___ RECORDED INFORMATION

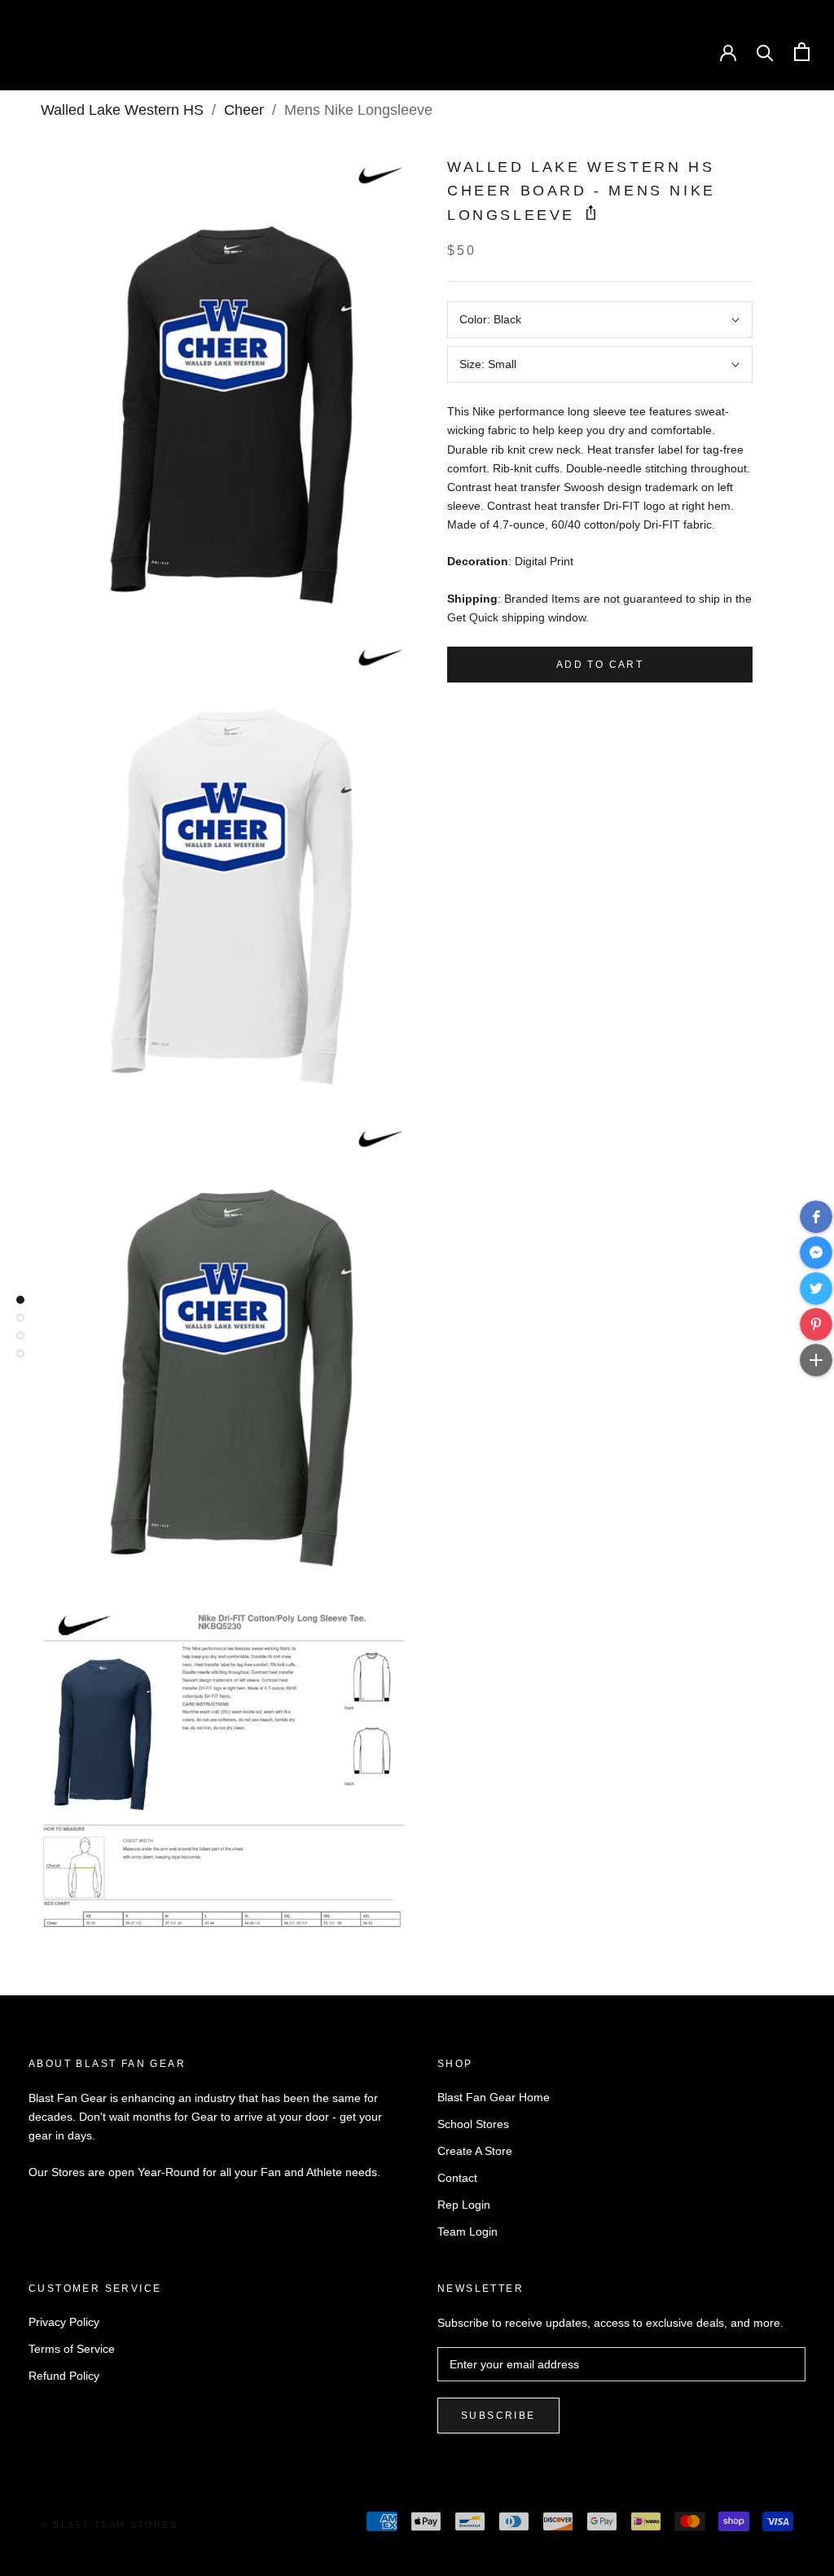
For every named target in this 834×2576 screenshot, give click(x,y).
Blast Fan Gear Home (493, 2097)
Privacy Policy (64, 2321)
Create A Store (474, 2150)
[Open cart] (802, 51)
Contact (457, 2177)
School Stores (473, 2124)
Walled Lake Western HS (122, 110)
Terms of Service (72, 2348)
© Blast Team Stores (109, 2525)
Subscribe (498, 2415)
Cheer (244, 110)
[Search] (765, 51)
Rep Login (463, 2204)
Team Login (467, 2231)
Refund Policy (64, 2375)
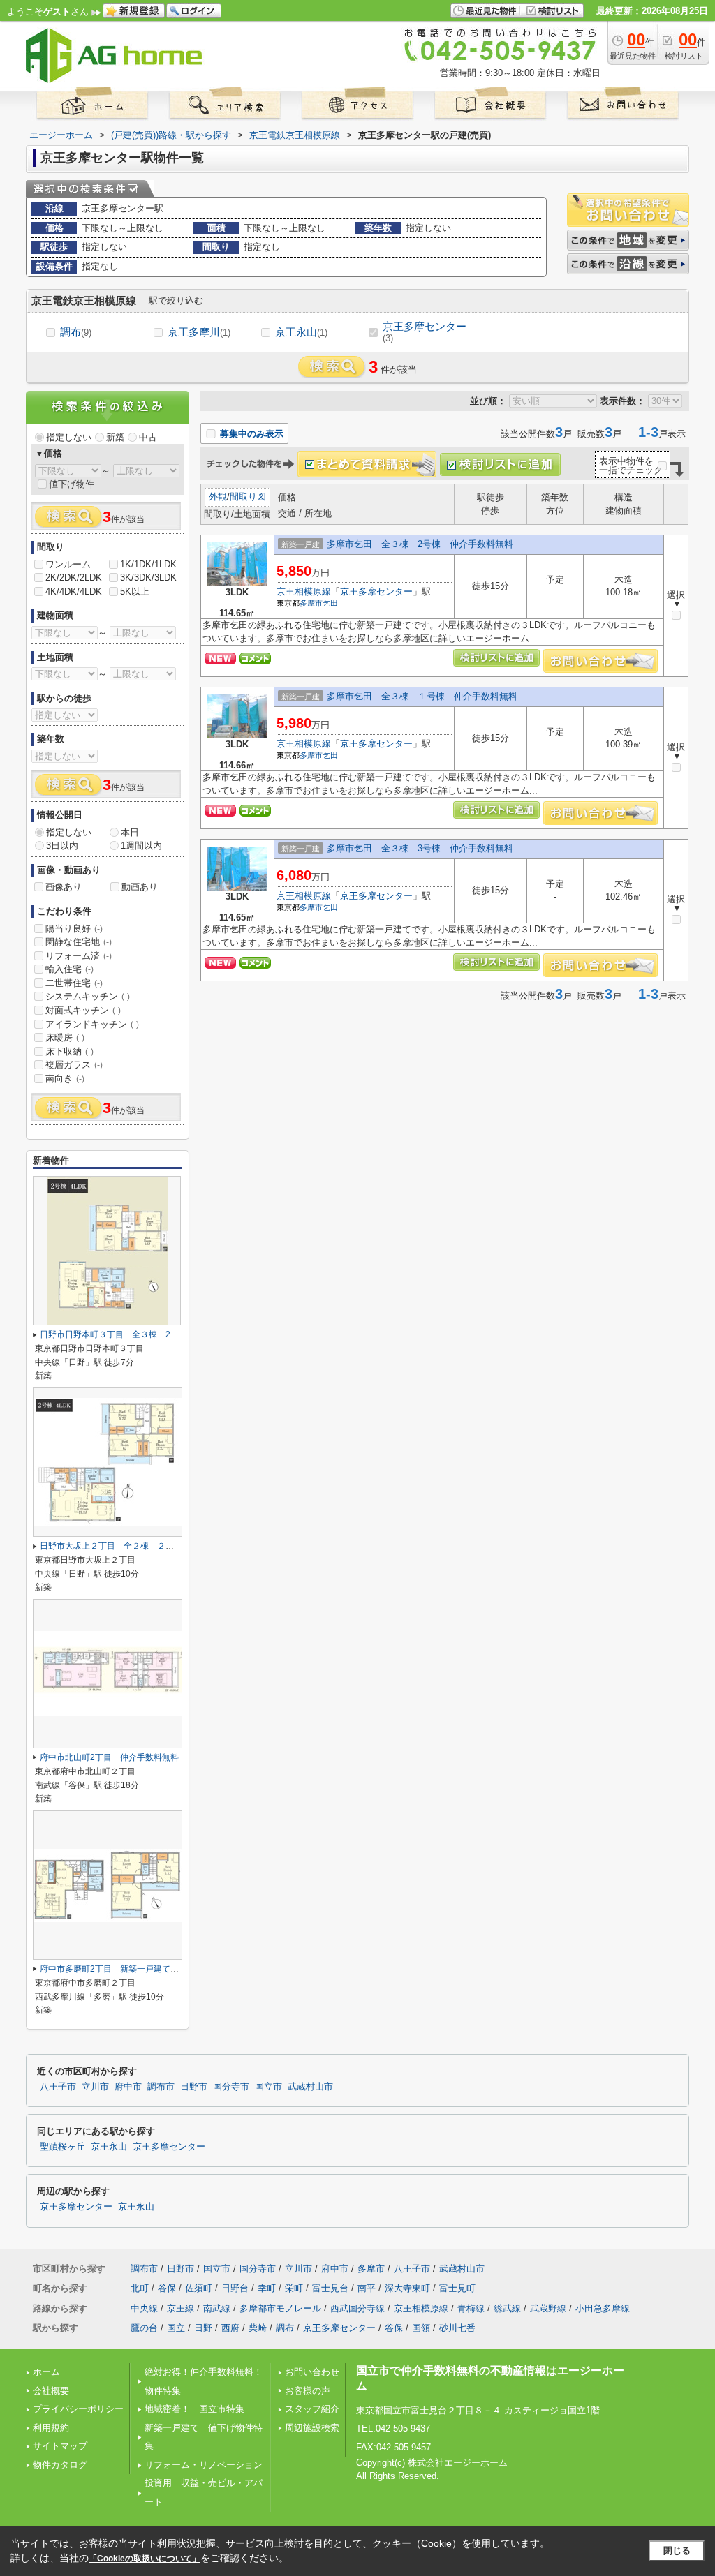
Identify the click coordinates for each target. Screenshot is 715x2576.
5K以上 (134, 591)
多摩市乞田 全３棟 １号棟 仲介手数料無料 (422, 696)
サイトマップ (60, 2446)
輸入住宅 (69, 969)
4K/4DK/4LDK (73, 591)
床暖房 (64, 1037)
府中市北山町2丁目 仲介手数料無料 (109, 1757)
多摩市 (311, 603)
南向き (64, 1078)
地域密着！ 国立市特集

______

REQUIRED ACTION. Reproduce exactly, and only, the lines from the one with "Terms of Service (72, 2348)" to the final line of the listing above; the pictures are to be left out.

SOLUTION TO THIS TASK.
Terms of Service (72, 2348)
© Blast Team Stores (109, 2525)
Subscribe (498, 2415)
Cheer (244, 110)
[Search] (765, 51)
Rep Login (463, 2204)
Team Login (467, 2231)
Refund Policy (64, 2375)
Identify the click coordinates for each target. Screenshot is 715x2576.
5K以上 (134, 591)
多摩市乞田 全３棟 １号棟 仲介手数料無料 (422, 696)
サイトマップ (60, 2446)
輸入住宅 (69, 969)
4K/4DK/4LDK (73, 591)
床暖房 (64, 1037)
府中市北山町2丁目 仲介手数料無料 (109, 1757)
多摩市 (311, 603)
南向き (64, 1078)
地域密着！ 国立市特集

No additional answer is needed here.